Could you print, exactly as they stand, the lines from the one holding "Click the search field" to the end of the data below, and nothing more?

#### Data

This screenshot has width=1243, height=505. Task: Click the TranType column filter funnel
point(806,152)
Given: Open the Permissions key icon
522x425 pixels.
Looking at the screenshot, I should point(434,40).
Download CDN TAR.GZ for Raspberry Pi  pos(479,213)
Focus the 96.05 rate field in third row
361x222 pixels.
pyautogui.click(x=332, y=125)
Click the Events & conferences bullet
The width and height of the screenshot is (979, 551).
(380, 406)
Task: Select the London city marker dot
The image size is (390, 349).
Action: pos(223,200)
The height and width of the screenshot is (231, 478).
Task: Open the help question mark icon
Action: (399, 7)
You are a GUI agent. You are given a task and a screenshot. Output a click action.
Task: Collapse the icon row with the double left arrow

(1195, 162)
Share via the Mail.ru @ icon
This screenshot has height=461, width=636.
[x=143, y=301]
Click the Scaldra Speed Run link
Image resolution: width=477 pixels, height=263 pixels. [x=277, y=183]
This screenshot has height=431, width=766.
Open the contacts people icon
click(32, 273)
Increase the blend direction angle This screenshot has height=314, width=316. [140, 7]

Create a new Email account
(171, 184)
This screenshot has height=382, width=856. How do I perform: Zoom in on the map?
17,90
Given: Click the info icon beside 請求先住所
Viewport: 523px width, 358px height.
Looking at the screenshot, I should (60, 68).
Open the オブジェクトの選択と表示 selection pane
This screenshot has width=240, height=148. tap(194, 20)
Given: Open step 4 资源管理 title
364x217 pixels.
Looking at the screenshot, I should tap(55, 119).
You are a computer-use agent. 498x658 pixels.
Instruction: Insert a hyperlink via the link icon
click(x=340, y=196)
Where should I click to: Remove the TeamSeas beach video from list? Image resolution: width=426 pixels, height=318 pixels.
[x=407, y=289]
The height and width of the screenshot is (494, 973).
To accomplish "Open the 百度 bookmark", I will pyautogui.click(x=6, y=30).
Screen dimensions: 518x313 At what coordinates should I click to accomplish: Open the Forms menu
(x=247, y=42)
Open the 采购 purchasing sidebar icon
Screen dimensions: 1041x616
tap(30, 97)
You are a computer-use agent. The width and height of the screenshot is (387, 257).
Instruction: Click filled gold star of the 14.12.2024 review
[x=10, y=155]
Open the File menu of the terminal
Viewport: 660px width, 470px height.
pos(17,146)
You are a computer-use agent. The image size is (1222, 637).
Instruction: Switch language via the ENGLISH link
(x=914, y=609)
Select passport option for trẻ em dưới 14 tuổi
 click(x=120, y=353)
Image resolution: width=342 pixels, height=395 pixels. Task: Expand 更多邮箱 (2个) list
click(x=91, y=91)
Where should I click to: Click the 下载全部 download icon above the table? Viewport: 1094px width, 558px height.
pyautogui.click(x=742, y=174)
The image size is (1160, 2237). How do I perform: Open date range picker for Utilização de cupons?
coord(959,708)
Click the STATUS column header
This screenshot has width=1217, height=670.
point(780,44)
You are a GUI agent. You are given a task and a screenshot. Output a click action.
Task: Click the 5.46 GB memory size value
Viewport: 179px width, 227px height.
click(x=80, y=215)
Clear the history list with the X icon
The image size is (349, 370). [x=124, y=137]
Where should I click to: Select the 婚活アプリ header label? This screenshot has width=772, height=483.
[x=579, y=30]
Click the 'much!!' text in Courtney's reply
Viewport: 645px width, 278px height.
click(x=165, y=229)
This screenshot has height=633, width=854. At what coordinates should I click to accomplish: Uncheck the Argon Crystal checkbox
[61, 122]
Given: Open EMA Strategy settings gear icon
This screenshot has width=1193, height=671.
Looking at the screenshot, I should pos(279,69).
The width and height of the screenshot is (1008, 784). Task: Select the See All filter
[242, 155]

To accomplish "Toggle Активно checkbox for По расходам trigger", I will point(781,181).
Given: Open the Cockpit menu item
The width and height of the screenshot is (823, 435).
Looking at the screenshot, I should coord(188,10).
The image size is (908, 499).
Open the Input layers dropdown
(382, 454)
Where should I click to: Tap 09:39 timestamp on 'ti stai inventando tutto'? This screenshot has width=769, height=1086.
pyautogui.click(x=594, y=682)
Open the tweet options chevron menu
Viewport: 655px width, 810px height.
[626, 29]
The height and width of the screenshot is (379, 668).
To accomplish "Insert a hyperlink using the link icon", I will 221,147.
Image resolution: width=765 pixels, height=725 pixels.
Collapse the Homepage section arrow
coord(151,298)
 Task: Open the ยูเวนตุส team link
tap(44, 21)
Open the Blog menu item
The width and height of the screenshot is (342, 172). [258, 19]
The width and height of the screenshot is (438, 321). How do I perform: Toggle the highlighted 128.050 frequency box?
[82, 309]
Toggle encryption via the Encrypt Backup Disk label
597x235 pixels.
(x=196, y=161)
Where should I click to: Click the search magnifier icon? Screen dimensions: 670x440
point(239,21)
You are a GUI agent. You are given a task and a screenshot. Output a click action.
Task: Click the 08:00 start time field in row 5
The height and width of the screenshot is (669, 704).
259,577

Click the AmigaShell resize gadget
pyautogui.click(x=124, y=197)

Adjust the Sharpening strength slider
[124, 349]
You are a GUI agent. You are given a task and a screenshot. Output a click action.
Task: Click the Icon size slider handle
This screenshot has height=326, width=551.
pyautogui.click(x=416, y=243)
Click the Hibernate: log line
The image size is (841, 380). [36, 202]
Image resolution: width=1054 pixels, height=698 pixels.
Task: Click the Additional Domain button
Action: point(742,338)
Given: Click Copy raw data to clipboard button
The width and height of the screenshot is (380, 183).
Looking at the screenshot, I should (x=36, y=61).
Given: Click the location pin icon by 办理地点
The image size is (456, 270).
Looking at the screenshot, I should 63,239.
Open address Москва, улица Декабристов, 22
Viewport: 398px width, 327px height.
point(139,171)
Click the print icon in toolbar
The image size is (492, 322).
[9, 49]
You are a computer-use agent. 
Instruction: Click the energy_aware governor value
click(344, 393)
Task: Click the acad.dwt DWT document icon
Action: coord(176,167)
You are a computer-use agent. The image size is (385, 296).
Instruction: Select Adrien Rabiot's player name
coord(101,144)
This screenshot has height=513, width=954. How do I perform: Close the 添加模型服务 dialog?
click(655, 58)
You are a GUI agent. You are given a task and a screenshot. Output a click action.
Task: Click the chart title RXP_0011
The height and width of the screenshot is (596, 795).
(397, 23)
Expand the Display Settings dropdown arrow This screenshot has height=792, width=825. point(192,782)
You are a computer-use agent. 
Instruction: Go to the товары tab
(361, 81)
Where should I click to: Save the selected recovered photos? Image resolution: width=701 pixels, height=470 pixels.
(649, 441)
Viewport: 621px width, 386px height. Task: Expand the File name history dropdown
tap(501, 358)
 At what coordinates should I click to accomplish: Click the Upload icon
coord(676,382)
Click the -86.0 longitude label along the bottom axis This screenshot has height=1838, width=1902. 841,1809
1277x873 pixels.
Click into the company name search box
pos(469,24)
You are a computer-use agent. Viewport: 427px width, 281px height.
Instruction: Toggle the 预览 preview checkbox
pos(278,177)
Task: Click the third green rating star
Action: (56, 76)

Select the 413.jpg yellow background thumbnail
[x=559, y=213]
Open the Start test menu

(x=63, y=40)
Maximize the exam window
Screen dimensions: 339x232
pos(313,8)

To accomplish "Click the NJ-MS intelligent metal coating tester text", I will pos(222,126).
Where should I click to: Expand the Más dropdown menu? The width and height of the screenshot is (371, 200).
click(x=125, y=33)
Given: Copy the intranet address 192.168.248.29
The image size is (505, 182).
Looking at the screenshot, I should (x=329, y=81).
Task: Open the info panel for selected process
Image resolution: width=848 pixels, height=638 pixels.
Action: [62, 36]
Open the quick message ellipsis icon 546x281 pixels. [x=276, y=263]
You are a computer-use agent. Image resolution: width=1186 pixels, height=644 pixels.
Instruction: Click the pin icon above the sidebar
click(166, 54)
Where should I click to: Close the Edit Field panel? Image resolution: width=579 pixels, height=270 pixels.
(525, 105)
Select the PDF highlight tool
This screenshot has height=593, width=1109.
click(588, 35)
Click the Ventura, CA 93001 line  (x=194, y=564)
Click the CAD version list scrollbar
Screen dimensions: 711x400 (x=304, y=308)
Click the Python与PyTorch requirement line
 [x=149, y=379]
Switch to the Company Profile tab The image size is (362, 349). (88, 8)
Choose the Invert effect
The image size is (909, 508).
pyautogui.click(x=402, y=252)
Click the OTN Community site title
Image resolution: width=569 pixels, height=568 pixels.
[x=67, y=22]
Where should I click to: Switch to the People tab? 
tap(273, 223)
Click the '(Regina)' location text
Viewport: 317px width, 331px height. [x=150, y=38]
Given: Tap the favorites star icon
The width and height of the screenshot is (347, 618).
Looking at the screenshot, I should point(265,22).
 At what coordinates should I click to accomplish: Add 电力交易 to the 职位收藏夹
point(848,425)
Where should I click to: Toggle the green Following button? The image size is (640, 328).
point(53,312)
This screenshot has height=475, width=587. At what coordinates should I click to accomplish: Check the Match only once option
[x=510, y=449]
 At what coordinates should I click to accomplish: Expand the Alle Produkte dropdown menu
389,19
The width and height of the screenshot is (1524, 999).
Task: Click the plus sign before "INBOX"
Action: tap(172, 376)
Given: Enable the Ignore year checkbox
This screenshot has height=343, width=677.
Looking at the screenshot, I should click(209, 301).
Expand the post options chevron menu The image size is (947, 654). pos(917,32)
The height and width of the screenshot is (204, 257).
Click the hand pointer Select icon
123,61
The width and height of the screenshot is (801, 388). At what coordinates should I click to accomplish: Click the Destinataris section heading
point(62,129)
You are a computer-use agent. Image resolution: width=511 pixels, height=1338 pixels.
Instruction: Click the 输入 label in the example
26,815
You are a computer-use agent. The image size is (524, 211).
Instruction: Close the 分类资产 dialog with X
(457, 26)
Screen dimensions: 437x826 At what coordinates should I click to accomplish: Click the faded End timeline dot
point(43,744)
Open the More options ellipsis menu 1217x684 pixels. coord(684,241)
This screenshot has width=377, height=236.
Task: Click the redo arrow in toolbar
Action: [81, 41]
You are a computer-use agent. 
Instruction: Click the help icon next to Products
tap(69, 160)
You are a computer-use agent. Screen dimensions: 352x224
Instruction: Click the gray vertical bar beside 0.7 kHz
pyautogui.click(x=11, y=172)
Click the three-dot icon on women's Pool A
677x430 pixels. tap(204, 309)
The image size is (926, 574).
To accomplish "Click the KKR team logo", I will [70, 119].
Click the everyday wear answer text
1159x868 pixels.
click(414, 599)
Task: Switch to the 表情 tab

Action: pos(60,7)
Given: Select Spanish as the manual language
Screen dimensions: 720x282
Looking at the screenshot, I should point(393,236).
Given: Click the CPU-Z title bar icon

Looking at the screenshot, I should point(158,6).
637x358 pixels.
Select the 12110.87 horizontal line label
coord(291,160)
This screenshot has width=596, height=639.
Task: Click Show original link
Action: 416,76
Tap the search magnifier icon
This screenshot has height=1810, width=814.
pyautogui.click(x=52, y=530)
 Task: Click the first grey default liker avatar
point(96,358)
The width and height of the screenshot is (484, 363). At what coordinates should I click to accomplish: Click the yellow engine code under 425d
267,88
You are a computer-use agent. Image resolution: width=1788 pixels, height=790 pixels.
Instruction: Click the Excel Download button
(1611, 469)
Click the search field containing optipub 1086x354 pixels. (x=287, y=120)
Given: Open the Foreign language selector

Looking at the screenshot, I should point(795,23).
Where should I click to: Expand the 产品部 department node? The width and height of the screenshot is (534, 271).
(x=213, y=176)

########

* _Your solution_:
Click the search field containing optipub 1086x354 pixels. (x=287, y=120)
Given: Open the Foreign language selector

Looking at the screenshot, I should point(795,23).
Where should I click to: Expand the 产品部 department node? The width and height of the screenshot is (534, 271).
(x=213, y=176)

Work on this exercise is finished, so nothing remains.